Oil major BP slipped 2.18 per cent after saying it would write off up to $17.5 billion in the value of its assets. Like its rivals, the British oil major is set to take a big hit to revenue from an unprecedented collapse in demand due to the pandemic. The impairments are set to raise its debt burden sharply and increase pressure to reduce its dividend.

Low-cost airline easyJet shed 4.65 per cent even as it resumed flying for the first time since March 30th. The wider travel sector was off 1.34 per cent, falling for the fifth session in six.

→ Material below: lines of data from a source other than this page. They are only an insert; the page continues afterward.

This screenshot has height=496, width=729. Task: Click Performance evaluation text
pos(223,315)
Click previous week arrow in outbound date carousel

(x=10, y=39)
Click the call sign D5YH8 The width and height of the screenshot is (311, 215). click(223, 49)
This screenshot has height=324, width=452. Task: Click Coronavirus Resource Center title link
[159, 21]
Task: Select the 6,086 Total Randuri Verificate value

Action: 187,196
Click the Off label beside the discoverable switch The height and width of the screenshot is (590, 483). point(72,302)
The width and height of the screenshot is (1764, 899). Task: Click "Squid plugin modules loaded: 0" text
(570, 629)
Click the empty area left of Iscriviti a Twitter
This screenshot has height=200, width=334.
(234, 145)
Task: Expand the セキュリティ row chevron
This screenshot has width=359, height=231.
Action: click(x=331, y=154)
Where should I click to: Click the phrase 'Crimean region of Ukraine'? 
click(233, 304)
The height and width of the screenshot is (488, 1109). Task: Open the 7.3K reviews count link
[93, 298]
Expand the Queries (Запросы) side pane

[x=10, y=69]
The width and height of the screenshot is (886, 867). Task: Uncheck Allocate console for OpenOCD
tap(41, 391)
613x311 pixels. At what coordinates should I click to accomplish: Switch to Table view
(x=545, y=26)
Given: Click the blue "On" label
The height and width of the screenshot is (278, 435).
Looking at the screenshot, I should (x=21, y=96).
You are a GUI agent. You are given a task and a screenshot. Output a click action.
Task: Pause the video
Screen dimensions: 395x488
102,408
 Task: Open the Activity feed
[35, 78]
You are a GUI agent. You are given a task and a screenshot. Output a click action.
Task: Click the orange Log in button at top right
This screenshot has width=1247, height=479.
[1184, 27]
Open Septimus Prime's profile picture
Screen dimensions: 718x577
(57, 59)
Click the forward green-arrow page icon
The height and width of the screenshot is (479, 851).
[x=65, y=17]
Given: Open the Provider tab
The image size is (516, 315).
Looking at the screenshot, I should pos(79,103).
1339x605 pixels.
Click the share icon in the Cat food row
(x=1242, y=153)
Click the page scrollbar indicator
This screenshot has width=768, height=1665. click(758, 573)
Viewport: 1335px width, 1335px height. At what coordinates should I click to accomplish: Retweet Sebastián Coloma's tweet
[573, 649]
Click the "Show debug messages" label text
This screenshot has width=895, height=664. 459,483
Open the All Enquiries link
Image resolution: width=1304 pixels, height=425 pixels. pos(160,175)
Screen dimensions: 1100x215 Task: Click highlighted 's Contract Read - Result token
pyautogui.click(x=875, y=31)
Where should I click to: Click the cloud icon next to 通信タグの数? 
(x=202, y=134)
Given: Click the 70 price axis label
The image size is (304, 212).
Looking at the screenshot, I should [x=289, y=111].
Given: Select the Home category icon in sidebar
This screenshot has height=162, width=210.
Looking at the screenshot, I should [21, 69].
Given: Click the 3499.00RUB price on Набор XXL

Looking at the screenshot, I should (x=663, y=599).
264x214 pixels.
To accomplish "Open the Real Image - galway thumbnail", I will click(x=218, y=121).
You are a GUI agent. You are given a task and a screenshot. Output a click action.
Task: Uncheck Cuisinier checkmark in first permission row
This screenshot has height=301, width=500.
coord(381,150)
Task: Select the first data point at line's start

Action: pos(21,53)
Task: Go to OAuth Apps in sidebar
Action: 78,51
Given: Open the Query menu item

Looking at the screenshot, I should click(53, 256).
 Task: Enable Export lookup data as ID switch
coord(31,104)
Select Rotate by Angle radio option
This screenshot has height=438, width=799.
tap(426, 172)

Recruiting firm SThree slid 2.04 per cent on reporting lower half-year net fees as the pandemic forced businesses around the world to put a freeze on hiring activity.

Business supplies distributor Bunzl was a gainer on the FTSE 100, jumping 9.2 per cent, as it forecast an increase in revenue for the first half of the year, boosted by robust demand from the grocery, safety and healthcare sectors.


The pan-European Stoxx 600 fell 0.3 per cent, slipping further from its 5.7 per cent fall last week, with the exporter-heavy German index among the losers.

Major European indexes have moved further away from their three-month highs hit recently due to a rise in Covid-19 cases in the United States and a downbeat economic outlook from the Federal Reserve last week.

European indexes also came under pressure after data showed China’s industrial output grew by a lower-than-expected 4.4 per cent in May from a year earlier, while retail sales fell 2.8 per cent, missing expectations, in a sign of weak domestic demand.

Swiss sensor maker Sensirion jumped 22.7 per cent after lifting its 2020 outlook as sales of gas sensors for medical ventilators needed to treat Covid-19 patients surged.

H&M reported a sharp but slightly smaller-than-expected drop in second-quarter sales as measures to slow the Covid-19 pandemic slammed the fasion retail sector. Shares of the world's second-biggest fashion retailer closed up 0.35 per cent.

Meanwhile, European countries eased some border controls on Monday after coronavirus lockdowns, although Spain kept its borders shut.


Battered shares of US airlines, casino operators and cruise operators slipped after attempting a rebound in recent weeks. Norwegian Cruise Line Holdings and Wynn Resorts fell 5.4 per cent and 1.9 per cent. The S&P 1500 airlines lost 2.8 per cent. Moderna rose 3.1 per cent after a report said Israel is in advanced talks with the drug developer to buy its coronavirus vaccine.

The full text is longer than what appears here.